The DNA damaging properties of dichlorvos (2,2 dichlorovinyl dimethyl phosphate), methyl methanesulphonate (MMS) and iodoacetamide (IAA) have been studied, using alkaline sucrose sedimentation. In a strain of E. coli deficient in DNA polymerase I (polA) both dichlorvos and MMS caused random strand breakage, MMS being about twice as efficient as dichlorvos on a molar basis. In pol⁺ bacteria, DNA strand breaks or alkali labile bonds were detected following treatment with roughly five-fold higher concentrations of MMS but at similar high concentrations of dichlorvos there was an all or none breakdown of DNA molecules to fragments of very low molecular weight which correlated well with lethality.DNA synthesized after treatment of pol⁺ and polA bacteria with MMS was of low molecular weight, indicating the presence of discontinuities. With dichlorvos, the effect was much smaller.Apparent all-or-none DNA breakdown was also found when the polA strain of E. coli was treated with low concentrations of iodoacetamide, an agent that does not detectably alkylate DNA. At higher concentrations the breakdown was suppressed and random strand breakage occurred instea. These effects did not occurr with pol⁺ bacteria and correlated well with the greater sensitivity to iodoacetamide of the polA strain in survival experiments.
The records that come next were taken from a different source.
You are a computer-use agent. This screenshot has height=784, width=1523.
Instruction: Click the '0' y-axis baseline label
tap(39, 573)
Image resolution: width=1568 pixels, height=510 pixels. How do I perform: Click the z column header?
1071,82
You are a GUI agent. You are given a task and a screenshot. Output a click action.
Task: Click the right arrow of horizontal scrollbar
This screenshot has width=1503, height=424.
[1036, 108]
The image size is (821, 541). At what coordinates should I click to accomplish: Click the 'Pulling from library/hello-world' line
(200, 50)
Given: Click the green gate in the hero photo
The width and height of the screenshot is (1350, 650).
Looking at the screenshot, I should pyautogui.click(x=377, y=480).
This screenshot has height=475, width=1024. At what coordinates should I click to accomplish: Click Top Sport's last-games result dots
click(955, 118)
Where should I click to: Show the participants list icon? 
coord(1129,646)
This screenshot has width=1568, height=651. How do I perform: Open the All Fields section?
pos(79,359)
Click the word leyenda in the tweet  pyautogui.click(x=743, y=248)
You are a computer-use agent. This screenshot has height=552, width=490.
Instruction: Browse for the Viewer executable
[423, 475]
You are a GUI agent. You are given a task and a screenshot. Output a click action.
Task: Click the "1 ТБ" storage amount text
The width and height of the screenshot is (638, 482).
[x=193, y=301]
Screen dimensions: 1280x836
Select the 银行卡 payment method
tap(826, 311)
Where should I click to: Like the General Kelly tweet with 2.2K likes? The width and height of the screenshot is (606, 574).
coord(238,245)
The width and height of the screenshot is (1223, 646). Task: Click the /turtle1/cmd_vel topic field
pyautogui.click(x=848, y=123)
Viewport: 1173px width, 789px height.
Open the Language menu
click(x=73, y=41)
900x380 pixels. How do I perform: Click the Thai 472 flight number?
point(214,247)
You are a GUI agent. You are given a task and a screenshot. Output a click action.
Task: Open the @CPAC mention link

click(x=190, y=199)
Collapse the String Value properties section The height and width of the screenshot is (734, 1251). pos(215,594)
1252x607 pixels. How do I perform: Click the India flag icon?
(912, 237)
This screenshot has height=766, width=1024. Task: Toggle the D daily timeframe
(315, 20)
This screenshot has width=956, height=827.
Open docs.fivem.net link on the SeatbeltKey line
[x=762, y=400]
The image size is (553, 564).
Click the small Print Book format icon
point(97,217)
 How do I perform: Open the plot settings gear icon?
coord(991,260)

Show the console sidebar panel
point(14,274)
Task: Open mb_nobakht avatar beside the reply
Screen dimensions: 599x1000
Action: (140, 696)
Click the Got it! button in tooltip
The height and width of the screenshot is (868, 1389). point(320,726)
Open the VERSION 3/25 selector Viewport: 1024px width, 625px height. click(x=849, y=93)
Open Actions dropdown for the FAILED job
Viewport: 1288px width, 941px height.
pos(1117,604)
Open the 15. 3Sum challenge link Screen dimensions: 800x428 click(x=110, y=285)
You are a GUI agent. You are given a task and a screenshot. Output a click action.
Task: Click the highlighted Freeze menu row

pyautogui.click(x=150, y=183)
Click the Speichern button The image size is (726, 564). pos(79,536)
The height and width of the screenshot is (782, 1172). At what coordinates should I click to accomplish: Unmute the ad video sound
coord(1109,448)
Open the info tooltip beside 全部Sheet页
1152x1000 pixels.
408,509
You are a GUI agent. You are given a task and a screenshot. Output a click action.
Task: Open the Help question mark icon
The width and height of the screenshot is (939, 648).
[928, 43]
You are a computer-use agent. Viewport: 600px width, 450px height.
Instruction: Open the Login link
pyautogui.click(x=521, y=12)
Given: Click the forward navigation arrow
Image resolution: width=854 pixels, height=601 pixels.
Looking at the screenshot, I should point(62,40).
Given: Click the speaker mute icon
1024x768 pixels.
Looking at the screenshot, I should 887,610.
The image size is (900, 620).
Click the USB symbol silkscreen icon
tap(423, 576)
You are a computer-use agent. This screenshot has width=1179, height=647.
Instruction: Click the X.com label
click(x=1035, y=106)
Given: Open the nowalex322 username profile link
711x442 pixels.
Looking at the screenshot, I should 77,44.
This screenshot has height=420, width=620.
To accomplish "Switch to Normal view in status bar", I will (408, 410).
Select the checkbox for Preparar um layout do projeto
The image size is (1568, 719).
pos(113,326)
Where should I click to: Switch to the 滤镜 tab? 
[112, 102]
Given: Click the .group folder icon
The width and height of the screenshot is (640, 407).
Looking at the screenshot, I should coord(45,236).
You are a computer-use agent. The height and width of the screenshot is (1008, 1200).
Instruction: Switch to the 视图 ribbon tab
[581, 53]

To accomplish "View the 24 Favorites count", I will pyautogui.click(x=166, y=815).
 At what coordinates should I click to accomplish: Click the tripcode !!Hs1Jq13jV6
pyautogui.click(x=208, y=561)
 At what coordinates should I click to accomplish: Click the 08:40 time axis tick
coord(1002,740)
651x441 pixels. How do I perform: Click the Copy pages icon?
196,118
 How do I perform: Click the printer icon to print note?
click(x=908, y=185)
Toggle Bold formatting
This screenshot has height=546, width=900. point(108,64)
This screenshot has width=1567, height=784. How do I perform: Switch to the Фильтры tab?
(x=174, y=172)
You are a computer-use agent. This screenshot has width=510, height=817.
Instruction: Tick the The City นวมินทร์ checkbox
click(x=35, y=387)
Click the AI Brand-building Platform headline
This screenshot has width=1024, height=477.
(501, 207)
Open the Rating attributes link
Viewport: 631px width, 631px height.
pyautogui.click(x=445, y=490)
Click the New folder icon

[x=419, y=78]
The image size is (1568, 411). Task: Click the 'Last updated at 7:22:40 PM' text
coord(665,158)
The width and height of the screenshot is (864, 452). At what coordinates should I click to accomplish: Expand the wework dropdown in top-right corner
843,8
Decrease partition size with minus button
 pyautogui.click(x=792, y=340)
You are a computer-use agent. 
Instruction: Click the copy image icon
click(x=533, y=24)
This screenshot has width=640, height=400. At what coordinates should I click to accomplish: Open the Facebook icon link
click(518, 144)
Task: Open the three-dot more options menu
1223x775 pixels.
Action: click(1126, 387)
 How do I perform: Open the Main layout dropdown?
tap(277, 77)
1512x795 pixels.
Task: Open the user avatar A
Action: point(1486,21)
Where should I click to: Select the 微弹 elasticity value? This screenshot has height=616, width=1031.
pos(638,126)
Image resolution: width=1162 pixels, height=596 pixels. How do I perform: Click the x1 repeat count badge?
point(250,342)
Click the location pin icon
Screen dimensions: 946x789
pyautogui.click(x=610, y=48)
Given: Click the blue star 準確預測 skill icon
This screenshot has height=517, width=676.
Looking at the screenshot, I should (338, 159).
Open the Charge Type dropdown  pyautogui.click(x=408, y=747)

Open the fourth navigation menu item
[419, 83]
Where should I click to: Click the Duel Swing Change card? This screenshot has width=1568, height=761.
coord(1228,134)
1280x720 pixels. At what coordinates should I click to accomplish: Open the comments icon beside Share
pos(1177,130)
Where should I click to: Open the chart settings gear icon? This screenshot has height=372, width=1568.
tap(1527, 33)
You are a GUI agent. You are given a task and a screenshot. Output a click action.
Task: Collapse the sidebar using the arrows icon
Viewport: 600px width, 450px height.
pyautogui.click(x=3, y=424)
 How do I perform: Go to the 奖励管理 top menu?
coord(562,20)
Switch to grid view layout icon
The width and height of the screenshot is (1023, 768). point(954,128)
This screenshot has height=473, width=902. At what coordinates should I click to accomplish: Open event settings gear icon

We suggest that the major DNA damage resulting from treatment with iodoacetamide and dichlorvos arises indirectly through alkylation of other cellular constituents and consequent uncontrolled nuclease attack on the DNA. Discontinuities in newly synthesized DNA and mutagenesis following dichlorvos treatment, however, presumably result from direct alkylation of DNA.Strand breakage caused by dichlorvos and MMS in Chinese hamster cells tended to correlate with the extent to which these agents alkylate DNA, but survivval tended to correlate with the alkylation of protein.